> Try it
Transcribe the records below exactly, from their first line through the line containing "Click the slanted Koshu-kaido road label". Omit every line after it.

━━━

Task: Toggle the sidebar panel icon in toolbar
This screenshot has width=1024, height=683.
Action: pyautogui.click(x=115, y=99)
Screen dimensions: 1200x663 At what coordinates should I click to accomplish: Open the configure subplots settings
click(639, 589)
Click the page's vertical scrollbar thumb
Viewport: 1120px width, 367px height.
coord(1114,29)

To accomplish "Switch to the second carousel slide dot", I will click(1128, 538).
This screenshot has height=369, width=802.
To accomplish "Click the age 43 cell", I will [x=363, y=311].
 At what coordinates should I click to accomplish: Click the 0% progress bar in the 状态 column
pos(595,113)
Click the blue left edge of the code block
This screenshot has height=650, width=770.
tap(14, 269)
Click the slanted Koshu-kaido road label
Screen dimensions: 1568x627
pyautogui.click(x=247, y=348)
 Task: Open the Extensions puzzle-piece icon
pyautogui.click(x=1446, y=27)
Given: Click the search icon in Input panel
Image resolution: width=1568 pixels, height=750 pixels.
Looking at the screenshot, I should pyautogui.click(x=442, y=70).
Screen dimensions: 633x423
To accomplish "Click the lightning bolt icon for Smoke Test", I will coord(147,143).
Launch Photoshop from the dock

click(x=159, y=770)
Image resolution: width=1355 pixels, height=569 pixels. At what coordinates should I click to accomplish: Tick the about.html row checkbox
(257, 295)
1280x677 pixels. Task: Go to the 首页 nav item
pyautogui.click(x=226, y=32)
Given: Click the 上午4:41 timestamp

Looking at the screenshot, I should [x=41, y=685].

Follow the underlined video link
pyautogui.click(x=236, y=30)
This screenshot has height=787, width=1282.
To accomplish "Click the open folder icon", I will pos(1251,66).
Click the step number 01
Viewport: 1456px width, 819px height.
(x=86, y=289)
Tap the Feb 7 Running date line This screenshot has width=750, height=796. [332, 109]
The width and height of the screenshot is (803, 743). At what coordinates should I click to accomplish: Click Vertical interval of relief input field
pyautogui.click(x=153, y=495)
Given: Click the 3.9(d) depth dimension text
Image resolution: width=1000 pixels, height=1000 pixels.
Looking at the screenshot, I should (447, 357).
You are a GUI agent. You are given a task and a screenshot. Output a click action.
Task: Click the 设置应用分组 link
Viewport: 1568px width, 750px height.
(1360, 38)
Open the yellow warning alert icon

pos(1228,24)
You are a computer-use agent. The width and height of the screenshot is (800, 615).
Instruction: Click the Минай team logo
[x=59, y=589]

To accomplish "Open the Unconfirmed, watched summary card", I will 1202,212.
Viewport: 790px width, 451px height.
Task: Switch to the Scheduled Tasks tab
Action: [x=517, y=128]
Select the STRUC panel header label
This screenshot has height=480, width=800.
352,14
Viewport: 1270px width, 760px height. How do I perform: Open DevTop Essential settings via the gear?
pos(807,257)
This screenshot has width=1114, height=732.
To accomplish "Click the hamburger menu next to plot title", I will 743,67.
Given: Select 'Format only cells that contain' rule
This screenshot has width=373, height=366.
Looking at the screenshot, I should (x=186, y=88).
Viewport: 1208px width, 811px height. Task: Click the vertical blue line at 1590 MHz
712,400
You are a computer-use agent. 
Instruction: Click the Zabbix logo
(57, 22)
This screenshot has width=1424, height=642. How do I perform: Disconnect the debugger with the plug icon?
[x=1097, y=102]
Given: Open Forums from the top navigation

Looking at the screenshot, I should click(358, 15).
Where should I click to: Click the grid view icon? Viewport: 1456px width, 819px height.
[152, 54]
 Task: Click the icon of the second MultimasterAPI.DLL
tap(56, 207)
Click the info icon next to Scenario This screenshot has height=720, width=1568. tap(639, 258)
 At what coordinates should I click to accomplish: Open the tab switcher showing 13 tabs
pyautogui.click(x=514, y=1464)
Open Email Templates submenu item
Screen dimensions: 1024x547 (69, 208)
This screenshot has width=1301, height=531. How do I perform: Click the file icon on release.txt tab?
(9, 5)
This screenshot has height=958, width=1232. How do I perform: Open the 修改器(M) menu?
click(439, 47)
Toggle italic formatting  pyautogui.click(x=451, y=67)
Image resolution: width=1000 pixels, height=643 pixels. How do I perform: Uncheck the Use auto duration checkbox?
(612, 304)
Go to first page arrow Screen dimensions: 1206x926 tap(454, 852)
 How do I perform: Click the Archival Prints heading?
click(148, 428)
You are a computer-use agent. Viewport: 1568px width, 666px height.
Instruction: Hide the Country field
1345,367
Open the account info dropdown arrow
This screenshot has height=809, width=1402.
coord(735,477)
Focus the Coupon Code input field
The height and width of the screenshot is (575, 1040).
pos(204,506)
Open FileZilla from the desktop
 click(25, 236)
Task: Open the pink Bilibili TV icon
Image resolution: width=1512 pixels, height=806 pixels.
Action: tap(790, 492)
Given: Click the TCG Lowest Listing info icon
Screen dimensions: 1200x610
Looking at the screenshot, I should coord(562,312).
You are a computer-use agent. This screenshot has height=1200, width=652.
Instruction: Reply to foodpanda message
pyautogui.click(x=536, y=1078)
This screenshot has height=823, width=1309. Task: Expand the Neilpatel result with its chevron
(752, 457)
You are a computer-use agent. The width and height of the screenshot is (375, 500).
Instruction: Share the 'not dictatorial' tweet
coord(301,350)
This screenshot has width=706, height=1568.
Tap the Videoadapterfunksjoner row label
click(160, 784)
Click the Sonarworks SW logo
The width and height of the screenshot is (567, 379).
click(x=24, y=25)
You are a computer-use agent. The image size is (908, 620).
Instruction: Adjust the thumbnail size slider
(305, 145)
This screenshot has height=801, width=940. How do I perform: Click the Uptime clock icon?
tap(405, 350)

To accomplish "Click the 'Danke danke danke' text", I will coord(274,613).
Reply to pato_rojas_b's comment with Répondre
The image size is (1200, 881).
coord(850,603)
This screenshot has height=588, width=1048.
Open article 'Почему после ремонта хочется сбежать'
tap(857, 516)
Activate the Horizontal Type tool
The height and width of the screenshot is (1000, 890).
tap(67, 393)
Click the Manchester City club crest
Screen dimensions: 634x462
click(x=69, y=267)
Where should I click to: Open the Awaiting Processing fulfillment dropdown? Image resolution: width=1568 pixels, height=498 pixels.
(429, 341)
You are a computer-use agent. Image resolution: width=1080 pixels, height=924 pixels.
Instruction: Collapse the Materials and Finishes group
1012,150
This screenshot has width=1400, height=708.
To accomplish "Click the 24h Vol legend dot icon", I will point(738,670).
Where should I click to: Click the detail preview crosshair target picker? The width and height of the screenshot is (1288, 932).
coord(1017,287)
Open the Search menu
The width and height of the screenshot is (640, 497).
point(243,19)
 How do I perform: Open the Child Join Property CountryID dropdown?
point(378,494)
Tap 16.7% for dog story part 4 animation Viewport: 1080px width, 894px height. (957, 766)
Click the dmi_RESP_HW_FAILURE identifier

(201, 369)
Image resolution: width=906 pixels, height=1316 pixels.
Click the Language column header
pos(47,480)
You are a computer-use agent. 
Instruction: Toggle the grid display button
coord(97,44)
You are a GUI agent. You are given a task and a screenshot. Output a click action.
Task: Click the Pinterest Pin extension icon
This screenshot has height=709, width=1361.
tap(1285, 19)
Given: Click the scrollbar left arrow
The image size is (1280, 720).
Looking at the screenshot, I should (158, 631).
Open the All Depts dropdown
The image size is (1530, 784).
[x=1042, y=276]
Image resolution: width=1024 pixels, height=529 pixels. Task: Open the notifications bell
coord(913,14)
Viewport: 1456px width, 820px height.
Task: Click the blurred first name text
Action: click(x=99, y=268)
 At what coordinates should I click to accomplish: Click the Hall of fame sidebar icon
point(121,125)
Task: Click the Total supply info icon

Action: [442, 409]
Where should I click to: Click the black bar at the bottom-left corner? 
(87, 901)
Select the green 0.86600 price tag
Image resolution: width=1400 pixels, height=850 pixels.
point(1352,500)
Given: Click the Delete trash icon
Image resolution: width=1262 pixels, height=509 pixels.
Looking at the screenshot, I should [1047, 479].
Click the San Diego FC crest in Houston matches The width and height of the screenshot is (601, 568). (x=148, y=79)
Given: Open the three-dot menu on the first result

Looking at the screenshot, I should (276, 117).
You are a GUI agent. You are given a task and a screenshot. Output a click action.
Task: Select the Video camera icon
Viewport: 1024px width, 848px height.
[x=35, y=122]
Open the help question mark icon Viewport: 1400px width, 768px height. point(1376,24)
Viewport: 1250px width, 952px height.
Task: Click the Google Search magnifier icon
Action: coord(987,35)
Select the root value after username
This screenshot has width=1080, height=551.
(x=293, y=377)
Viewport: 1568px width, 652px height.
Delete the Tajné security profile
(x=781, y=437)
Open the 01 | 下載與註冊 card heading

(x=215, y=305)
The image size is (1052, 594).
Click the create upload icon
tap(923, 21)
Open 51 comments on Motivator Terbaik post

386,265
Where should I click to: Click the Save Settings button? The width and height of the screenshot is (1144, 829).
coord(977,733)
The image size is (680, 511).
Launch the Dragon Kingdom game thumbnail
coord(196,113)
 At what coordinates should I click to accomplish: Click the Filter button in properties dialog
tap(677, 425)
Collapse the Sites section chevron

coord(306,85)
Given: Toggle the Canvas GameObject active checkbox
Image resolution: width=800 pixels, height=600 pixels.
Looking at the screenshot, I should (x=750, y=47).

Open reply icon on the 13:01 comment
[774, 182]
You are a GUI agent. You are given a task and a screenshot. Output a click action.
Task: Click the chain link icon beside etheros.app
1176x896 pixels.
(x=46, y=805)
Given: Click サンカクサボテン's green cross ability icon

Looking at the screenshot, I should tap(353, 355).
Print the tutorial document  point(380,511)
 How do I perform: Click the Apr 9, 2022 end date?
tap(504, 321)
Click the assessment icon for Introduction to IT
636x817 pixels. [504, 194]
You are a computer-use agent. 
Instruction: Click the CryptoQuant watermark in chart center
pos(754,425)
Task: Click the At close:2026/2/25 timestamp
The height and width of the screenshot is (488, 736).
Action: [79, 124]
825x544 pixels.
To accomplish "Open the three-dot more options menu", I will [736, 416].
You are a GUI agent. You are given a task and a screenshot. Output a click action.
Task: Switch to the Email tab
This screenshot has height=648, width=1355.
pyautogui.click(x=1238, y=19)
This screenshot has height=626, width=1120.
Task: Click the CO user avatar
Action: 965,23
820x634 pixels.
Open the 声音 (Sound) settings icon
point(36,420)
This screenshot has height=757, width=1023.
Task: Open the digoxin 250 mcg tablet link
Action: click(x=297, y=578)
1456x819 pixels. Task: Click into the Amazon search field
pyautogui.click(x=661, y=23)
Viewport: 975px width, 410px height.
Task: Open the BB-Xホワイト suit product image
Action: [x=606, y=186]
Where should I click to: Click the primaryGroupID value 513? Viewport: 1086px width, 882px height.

━━━

> Your solution
Task: Toggle the sidebar panel icon in toolbar
This screenshot has width=1024, height=683.
Action: pyautogui.click(x=115, y=99)
Screen dimensions: 1200x663 At what coordinates should I click to accomplish: Open the configure subplots settings
click(639, 589)
Click the page's vertical scrollbar thumb
Viewport: 1120px width, 367px height.
coord(1114,29)

To accomplish "Switch to the second carousel slide dot", I will click(1128, 538).
This screenshot has height=369, width=802.
To accomplish "Click the age 43 cell", I will [x=363, y=311].
 At what coordinates should I click to accomplish: Click the 0% progress bar in the 状态 column
pos(595,113)
Click the blue left edge of the code block
This screenshot has height=650, width=770.
tap(14, 269)
Click the slanted Koshu-kaido road label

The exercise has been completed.